Join us for a Chats in the Stacks panel discussion with Scott Peters, Department of Development Sociology; Jim Tantillo, Department of Natural Resources; and John Linstrom, editor of the anniversary edition of The Holy Earth, and former curator and director of the Liberty Hyde Bailey Museum.
At the turn of the last century, when farming first began to face the most rapid series of changes that industrialization would bring, the most compelling voice representing the agrarian tradition came from the public intellectual Liberty Hyde Bailey, known as the “Father of Modern Horticulture.” He was a botanist, farmer, naturalist, and philosopher. Dean of the College of Agriculture at Cornell University from 1903 to 1913, he was moved by an enthusiasm and love for everything to do with life in the countryside, including gardening, forestry, and the economy, politics and culture of rural communities.

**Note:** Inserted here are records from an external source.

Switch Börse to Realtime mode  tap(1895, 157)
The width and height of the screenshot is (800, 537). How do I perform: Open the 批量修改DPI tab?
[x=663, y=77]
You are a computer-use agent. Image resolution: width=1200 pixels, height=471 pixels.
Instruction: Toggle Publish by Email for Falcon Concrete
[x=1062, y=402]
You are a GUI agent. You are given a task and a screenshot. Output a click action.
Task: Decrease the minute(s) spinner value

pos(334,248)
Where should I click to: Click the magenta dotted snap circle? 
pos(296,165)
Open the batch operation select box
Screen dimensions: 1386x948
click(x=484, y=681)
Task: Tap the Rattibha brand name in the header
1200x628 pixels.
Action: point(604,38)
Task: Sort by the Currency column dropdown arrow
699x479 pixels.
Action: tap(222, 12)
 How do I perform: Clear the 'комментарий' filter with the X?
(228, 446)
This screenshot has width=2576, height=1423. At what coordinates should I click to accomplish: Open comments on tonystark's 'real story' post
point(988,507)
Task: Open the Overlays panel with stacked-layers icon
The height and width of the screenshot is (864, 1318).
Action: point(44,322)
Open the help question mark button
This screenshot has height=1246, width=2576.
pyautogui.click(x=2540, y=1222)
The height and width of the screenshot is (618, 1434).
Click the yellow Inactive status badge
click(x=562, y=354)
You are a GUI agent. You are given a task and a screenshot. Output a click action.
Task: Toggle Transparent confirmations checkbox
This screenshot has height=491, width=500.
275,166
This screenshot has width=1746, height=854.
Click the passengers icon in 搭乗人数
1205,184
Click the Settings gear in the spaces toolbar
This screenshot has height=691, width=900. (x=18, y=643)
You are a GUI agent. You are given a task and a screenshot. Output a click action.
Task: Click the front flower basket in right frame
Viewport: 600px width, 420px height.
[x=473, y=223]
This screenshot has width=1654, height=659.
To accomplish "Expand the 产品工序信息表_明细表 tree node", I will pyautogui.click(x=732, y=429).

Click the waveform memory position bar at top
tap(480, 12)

In 1915, Bailey’s environmental manifesto, The Holy Earth, addressed the industrialization of society with a message of responsible land stewardship which has never been as timely as it is now. Bailey called for “a new hold” that society must take to develop a “morals of land management.”
The centennial edition presents new editorial content and a new foreword by Wendell Berry whose own work is indebted to Bailey’s writing, and it introduces the classic to a new generation of environmentalists.
Refreshments served and books available for purchase.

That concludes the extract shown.